Les gestionnaires sont conquis facilement par les démarches artistiques. Les scientifiques également. « Nous organisons des balades naturalistes avec des duos scientifique-artiste. Il y a par exemple eu une archéologue-plongeuse et un acrobate sous l'eau. Ce sont de petites performances artistiques. De vraies créations communes. On tient quelque chose qui sort un peu de la vulgarisation scientifique, qui passe fortement par l'émotion. » En cette période de difficultés financières pour l'écologie comme pour la culture, Françoise Léger défend ses projets : « les choses se ferment alors que c'est justement dans ces moments-là qu'elles devraient s'ouvrir, qu'il faudrait être solidaires. » S'ouvrir sur d'autres réalités, c'est par exemple ce qui s'est fait en 2013. Un échange a été fait avec le Japon autour des risques naturels et de la culture du riz.

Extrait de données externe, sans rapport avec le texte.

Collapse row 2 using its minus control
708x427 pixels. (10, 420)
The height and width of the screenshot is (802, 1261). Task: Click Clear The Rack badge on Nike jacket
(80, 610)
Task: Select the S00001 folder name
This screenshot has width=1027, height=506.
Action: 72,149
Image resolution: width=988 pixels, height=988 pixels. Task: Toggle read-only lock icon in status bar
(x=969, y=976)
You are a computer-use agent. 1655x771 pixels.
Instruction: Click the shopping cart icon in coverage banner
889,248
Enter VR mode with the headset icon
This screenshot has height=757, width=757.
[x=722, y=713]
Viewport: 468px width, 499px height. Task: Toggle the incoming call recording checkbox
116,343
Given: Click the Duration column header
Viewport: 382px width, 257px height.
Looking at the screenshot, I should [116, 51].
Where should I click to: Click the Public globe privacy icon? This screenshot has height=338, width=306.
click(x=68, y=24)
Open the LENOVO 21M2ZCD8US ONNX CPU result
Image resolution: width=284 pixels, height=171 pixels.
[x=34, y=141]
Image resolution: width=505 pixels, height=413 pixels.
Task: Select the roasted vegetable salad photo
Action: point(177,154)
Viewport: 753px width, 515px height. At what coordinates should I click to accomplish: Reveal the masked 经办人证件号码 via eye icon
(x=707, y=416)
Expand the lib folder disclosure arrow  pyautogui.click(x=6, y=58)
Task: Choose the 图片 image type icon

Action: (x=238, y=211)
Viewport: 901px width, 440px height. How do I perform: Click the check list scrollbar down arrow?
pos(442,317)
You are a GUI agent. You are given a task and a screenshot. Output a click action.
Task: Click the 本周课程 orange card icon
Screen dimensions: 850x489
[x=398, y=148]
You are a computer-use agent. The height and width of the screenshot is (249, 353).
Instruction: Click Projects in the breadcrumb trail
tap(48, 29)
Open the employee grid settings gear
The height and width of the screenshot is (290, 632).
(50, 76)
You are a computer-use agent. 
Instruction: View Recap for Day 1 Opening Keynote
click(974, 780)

Des rizières artistiques ont été cultivées, avec différentes variétés de riz. « On se rend compte que les problématiques sont toujours un peu les mêmes. C'est intéressant d'aller voir ailleurs, de ne pas rester enfermés sur son territoire. »

(1) Le Citron jaune, centre national des arts de la rue et de l'espace public (il en existe 10 en France) est le port d'attache de la compagnie Ilotopies, de nombreuses résidences d'artistes, et organise notamment le festival les Envies Rhônements.